I know what's usually the story behind culinary school kids. They have been cooking with their maids since they were children in their big mansions, become very good at it, then taken over the responsibility for family dinners at the age of nine, invited their friends over for five-course dinners in their teenage years and then, after graduating high school, applied for culinary school in the hope of opening a Michelin star restaurant tied to their name, already having the benefit of rich parents behind them.

With me, it had been nothing like that.

I had been a very normal child and teenage boy (except for the fact that I played horse polo for a couple of years even if my family wasn't rich, please don't ask) and spent my weekends playing video games, having the normal amount of interaction with my mother and father even if I loved them dearly and they loved me. As I went to high school, I could dish up fries that I'd warmed in the oven and serve them with some refried beans and toast. Scrambled eggs was the most complicated dish I knew.

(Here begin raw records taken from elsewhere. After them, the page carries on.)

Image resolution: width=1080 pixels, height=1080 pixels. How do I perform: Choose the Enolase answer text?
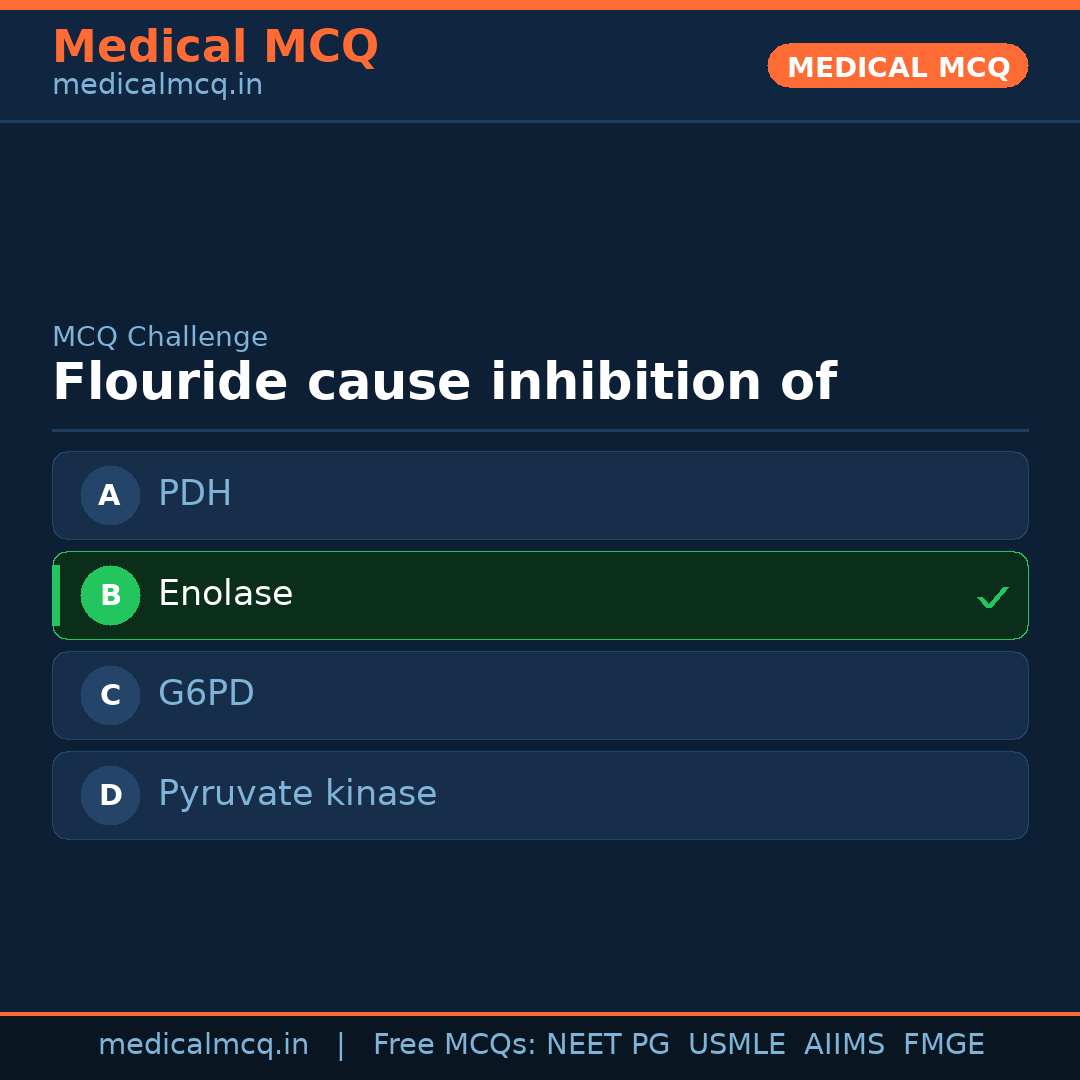tap(225, 594)
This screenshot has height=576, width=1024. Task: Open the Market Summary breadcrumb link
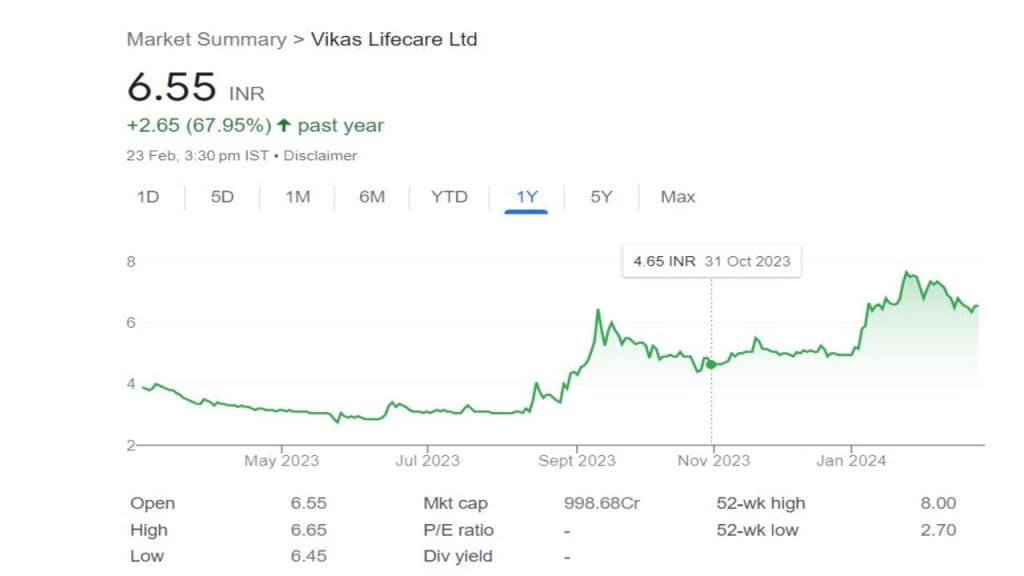206,40
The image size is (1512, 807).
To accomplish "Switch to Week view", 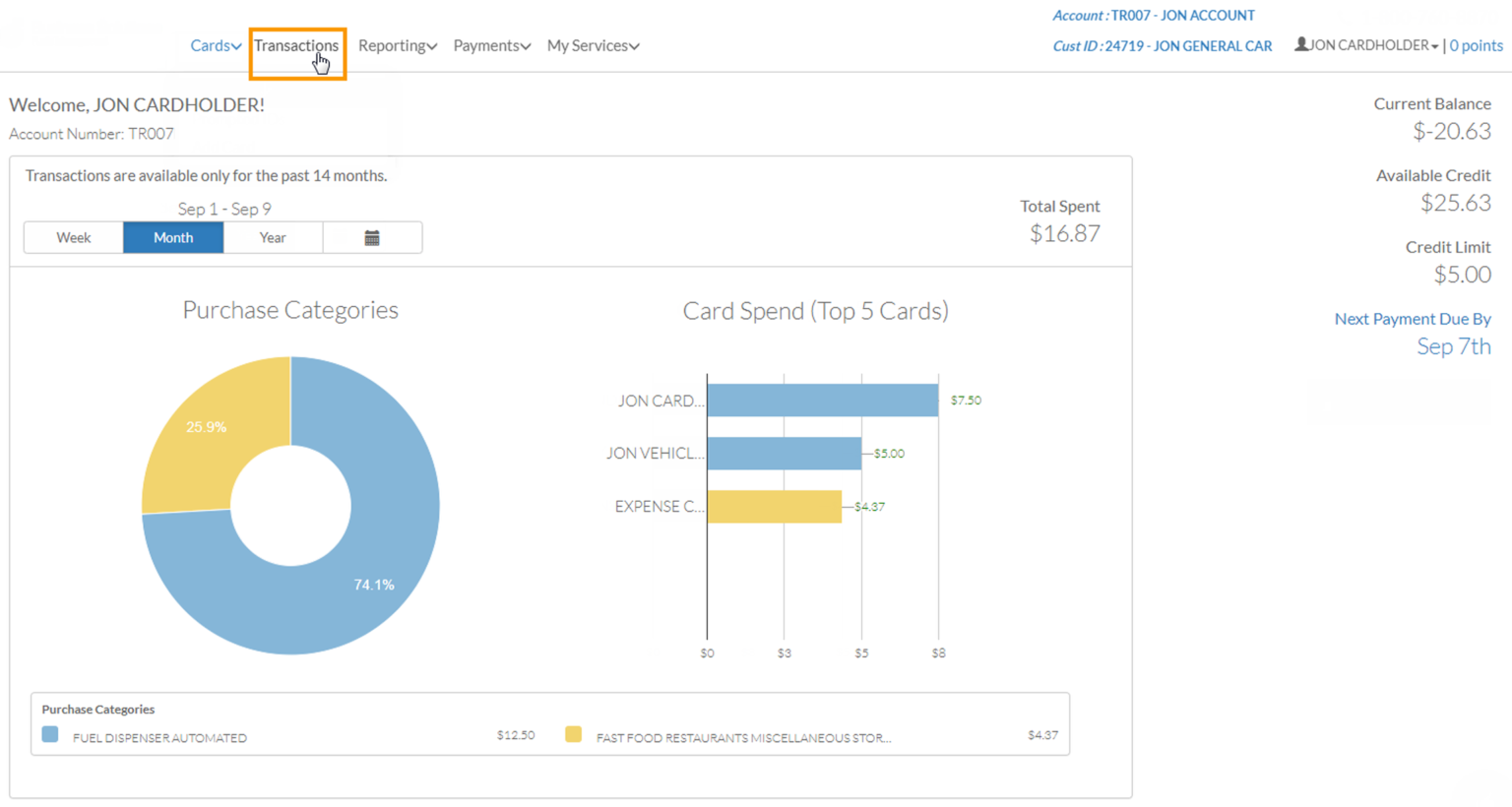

But as I was in high school and thus still living with my parents, my small repertoire of meals I could cook for myself didn't matter that much because my parents were in charge of dinner, enabling me to compensate for my otherwise lacking diet so I got all of the bits and pieces of nutrition I needed to build a growing teenage body.

But once me and my fellow classmates started to see the light at the end of the tunnel that was school, that one question that will decide the course of the rest of your life was inevitably wedged into my life as well, like an envelope being wedged into a small mailbox. What do you want to do when you graduate?